**The task**
The exercise calls for exact output of the lines between the one that contains "The height and width of the screenshot is (549, 1053)." and the end of the data, with both ends kept and pictures left out.

#### Records ####

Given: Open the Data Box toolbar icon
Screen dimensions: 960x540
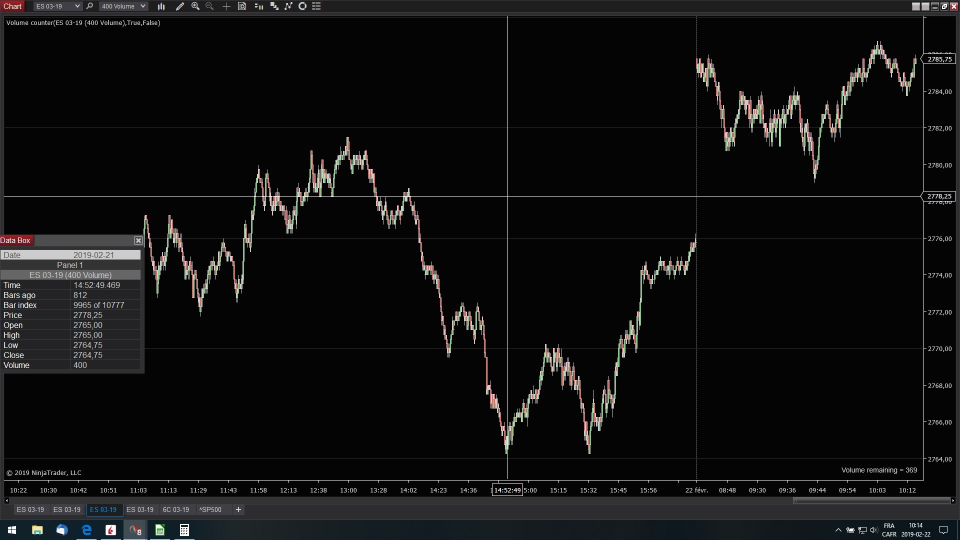Looking at the screenshot, I should click(x=242, y=7).
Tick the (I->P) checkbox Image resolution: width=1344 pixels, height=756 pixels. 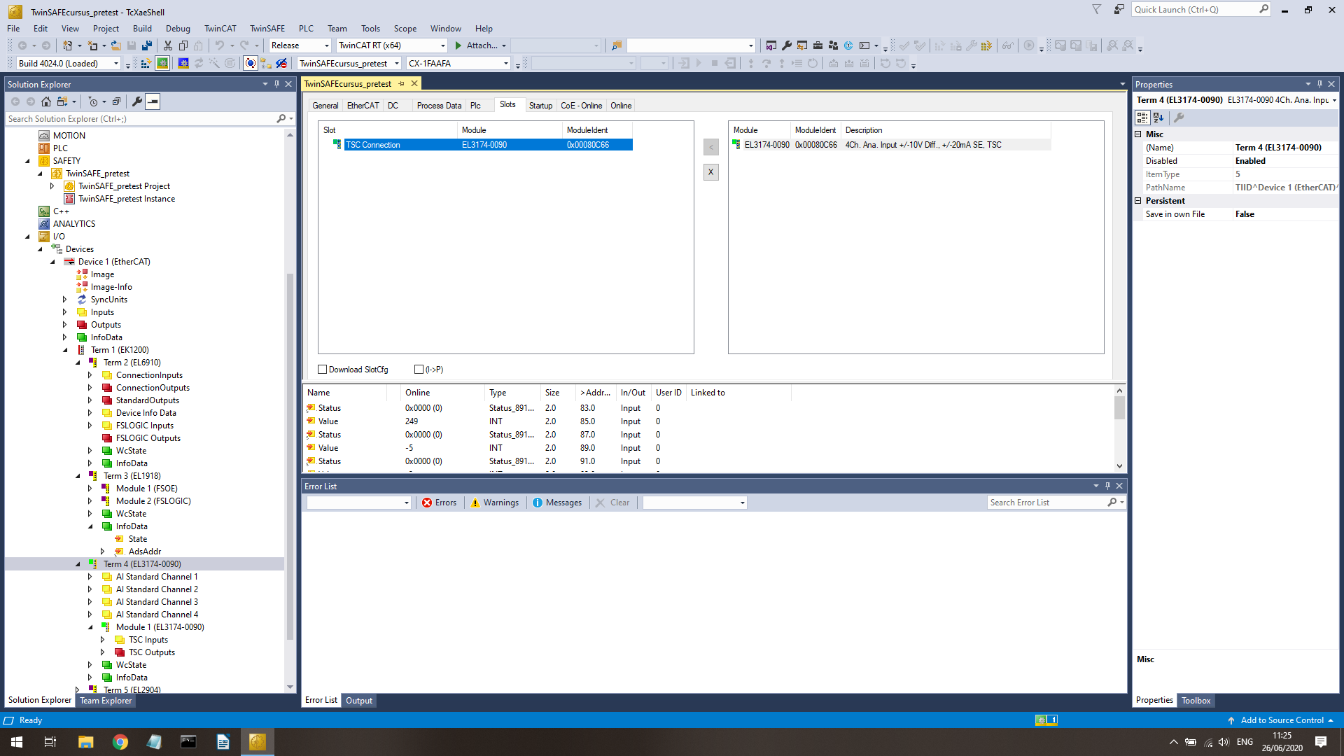tap(419, 370)
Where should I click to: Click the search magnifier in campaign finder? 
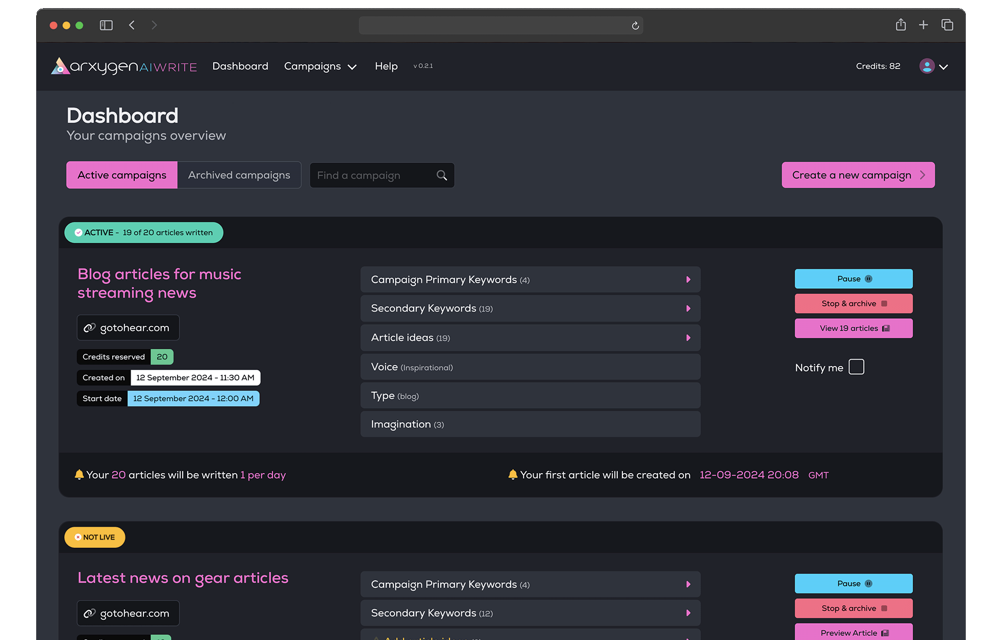pyautogui.click(x=441, y=175)
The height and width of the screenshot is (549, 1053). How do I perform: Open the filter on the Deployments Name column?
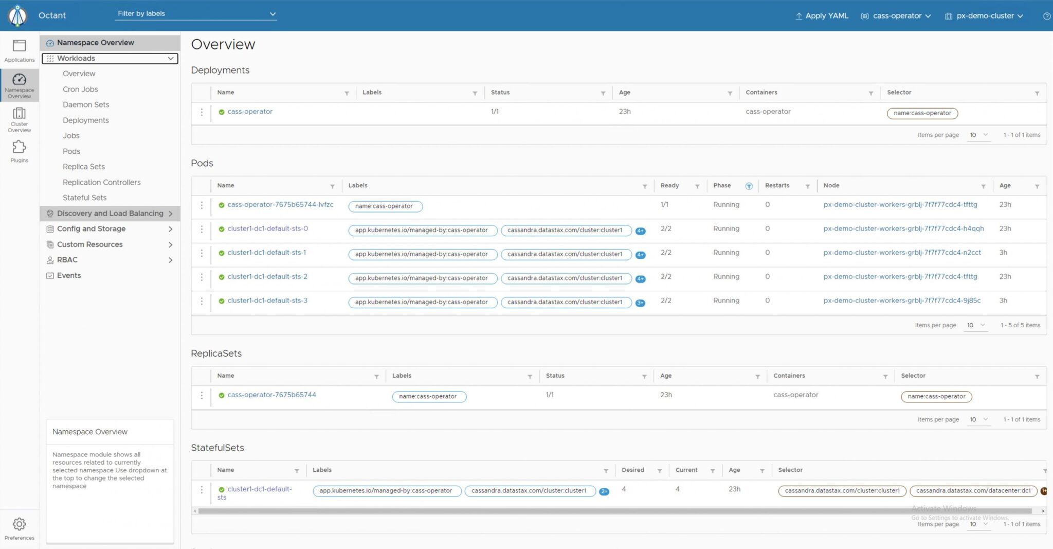point(347,93)
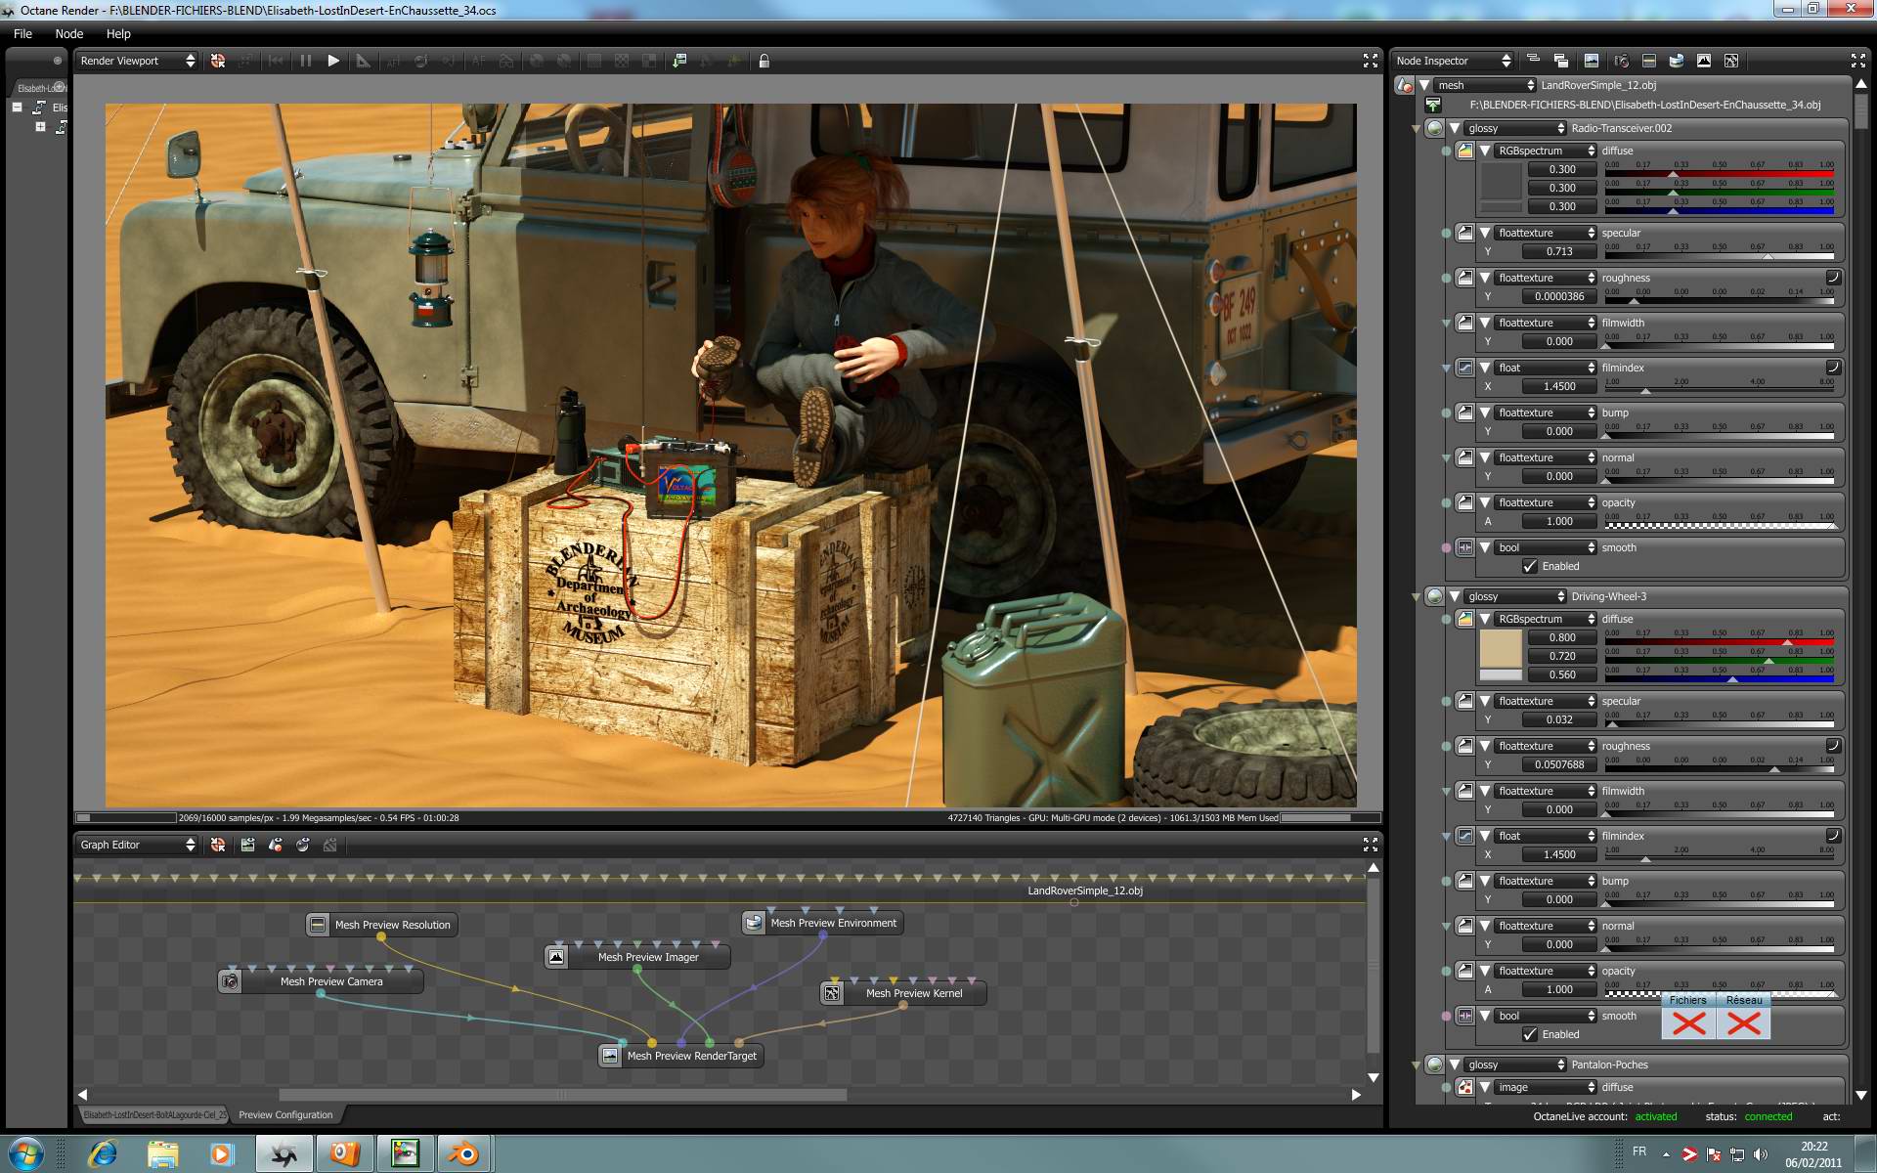The height and width of the screenshot is (1173, 1877).
Task: Uncheck smooth Enabled for Radio-Transceiver.002
Action: (x=1530, y=566)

####

**Task output**
The height and width of the screenshot is (549, 1053). How do I perform: Open the filter on the Deployments Name column?
point(347,93)
The height and width of the screenshot is (1173, 1877).
Task: Uncheck smooth Enabled for Radio-Transceiver.002
Action: (x=1530, y=566)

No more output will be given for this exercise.